## [QUOTED PASSAGE]
=== Begin Enclosure ===
It must be more than just memory:
Human: The capital of Ireland is Dublin. Machine: OK. Human: The capital of France is Paris. Machine: OK. Human: What is the capital of Ireland? Machine: Dublin. Human: Brilliant.The machine should learn something new.
The problem of induction:
We have experience of a finite number of situations. We must generalise our experience to a new situation, where we have never been told the answer, and make a good guess, where we are not simply recovering a past answer from memory.
Human: In situation x1, answer is a1. Human: In situation x2, answer is a2. Human: In situation x3, answer is a3. Human: In situation x4, what is answer? Machine: f(x4).where the machine is "learning" the function f.
Each Input-Output pair (xi, ai) that we show to the machine is called an exemplar. Learning from exemplars like this is called supervised learning.
f(x4) might be an interpolation (if x4 is between 2 of the points x1,..,x3) or an extrapolation (if x4 is outside the previous points).
Human: In situation x1, answer is a1. Machine: OK. I am building a function f(x). Currently, f(x) = a1 for all x. Human: In situation x2, answer is a2. Machine: f is becoming a more complex mapping, that gives different results for different x. e.g. Perhaps currently f((x1+x2)/2) = (a1+a2)/2.
Human: In situation x3, answer is a3. Machine: f is getting more complex.Maybe now f is no longer a straight line. We still may estimate f((x1+x2)/2) = (a1+a2)/2, but from now we restrict ourselves to interpolations rather than extrapolations.
Human: In situation x4, what is answer? Machine: Using my current definition of f, my answer is f(x4).
=== End Enclosure ===
## [DATA BELOW]
=== Begin Enclosure ===
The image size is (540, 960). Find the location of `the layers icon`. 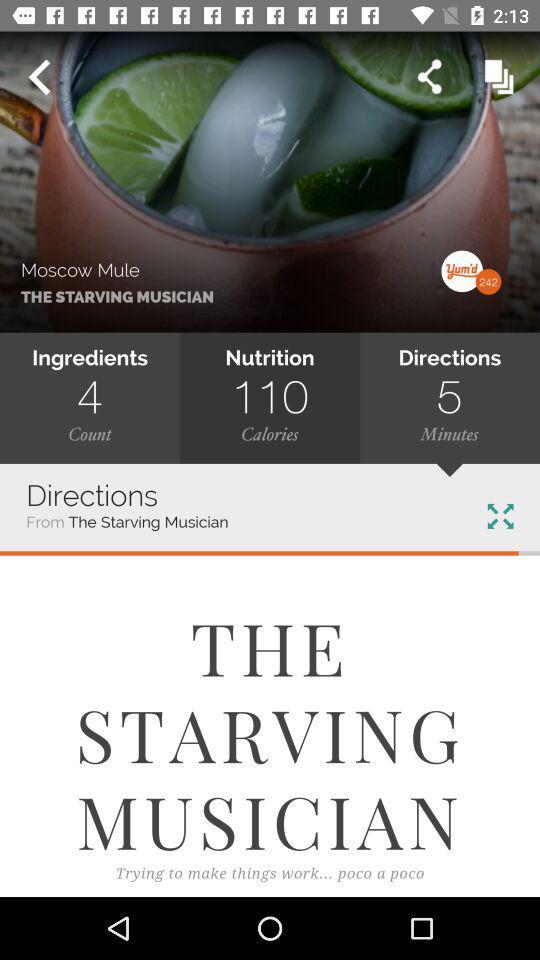

the layers icon is located at coordinates (498, 77).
=== End Enclosure ===
## [TASK INSTRUCTIONS]
In the text on the problem of induction, what is each input-output pair shown to the machine called? This data has no connection to the text.

## [ANSWER BOX]
An exemplar.